Re: [Exim] Fighting fake spam headers

Inizio della pagina
Delete this message
Reply to this message
Autore: Ben Giddings
Data:  
To: exim-users
Oggetto: Re: [Exim] Fighting fake spam headers
On Jun 13, 2004, at 18:20, Lee W wrote:
> Is not the general idea to only scan messages that come from external
> servers so that any mail that originates from the localhost (and
> possibly local network) is not scanned.


That's the general idea, yeah.

> I thought that spamassassin worked by reinjecting a new message into
> the MTA which in most cases is running on the same server as
> spamassasin in which case could you not modify your routers to only
> send external messages though the spamassassin transport. In this was
> any external message would go though spamassasin regardless of if the
> faked headers are present or not.


That's what I thought I was doing. I wanted to send the message to
SpamAssassin if it hadn't yet seen it. Once the message had been
scanned, it was reinjected into the queue, and delivered to the user.
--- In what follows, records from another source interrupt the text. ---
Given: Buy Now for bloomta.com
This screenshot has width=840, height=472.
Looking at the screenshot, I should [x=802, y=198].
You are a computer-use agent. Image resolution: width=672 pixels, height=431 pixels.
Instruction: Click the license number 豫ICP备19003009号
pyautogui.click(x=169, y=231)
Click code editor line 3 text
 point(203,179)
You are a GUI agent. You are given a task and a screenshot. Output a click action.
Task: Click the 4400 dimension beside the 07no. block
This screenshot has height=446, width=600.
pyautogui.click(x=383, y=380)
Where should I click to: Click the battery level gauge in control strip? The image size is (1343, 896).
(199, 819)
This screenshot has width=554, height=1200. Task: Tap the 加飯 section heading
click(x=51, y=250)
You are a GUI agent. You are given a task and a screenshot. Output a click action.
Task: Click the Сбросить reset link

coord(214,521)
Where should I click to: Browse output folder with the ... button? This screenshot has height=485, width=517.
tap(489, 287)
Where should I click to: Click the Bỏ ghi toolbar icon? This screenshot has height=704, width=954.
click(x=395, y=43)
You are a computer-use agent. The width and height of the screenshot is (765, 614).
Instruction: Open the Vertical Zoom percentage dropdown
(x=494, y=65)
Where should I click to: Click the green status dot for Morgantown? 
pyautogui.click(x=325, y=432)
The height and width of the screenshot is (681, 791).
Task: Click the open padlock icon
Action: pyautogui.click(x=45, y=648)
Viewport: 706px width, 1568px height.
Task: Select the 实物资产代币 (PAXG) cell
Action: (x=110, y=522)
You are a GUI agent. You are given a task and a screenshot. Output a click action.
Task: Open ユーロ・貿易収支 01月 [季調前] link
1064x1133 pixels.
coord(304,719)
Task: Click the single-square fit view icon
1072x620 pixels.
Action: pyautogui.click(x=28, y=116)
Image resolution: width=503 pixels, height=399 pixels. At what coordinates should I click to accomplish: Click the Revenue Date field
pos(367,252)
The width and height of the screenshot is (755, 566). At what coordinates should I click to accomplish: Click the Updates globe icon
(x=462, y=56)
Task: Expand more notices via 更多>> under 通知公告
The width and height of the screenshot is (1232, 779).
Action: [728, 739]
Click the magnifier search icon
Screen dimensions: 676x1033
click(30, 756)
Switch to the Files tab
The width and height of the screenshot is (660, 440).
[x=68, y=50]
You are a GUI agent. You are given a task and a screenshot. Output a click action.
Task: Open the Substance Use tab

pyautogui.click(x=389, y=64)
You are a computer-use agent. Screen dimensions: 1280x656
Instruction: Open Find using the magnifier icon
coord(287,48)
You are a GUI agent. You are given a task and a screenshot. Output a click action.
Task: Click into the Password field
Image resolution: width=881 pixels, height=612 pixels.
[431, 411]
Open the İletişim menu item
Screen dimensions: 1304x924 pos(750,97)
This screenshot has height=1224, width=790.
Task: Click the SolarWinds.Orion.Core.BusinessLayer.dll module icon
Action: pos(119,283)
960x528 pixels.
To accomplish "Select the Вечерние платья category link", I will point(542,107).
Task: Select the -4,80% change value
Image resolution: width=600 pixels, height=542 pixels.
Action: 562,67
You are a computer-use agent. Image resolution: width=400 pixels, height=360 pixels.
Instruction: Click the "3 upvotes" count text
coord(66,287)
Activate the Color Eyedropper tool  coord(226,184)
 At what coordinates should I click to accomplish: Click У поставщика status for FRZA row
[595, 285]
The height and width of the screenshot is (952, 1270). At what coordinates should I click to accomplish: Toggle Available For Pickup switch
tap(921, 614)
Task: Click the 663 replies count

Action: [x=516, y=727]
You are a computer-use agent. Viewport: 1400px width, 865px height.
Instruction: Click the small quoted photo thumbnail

Isn't that what this should do?

# SpamAssassin
spamcheck_router:
no_verify
check_local_user
# When to scan a message :
# - it isn't already flagged as spam
# - it isn't already scanned
condition = "${if and { {!def:h_X-Spam-Status:} {!eq
{$received_protocol}{spam-scanned}}} {1}{0}}"
driver = accept
transport = spamcheck

When SpamAssassin puts the message back into the queue, it is supposed
to set the received protocol to 'spam-scanned', so the condition isn't
met, and the message isn't re-scanned.

> Here is also something that I got out of the README for spamassassin:-
>
> "Users of SpamAssassin versions earlier than 2.50 should note that the
> default tagging behavior has changed. If an incoming message is
> tagged as
> spam, instead of modifying the original message, SpamAssassin will
> create a
> new report message and attach the original message as a message/rfc822
> MIME
> part (ensuring the original message is completely preserved and easier
> to
> recover). If you do not want to modify the body of incoming spam, use
> the
> "report_safe" option."


Right, if the message is thought to be spam, a new message is created
and the original is attached to it. If the message isn't spam, a few
headers are added, giving the spam score, etc:

X-Spam-Checker-Version: SpamAssassin 2.63 (2004-01-11) on
    colossus.infofiend.com
X-Spam-Level:
X-Spam-Status: No, hits=-4.9 required=5.0 tests=BAYES_00 autolearn=ham
    version=2.63



Since every message that I have scanned, whether or not it is thought
to be spam, should have a header of the form

X-Spam-Checker-Version: SpamAssassin 2.63 (2004-01-11) on
    colossus.infofiend.com


I hoped that this check would spot my hostname in that header, and know
that it had scanned the message:

condition = "${if and { {!match
{${escape:$h_X-Spam-Checker-Version:}} {'colossus.infofiend.com'}} {!eq
{$received_protocol}{spam-scanned}}} {1}{0}}"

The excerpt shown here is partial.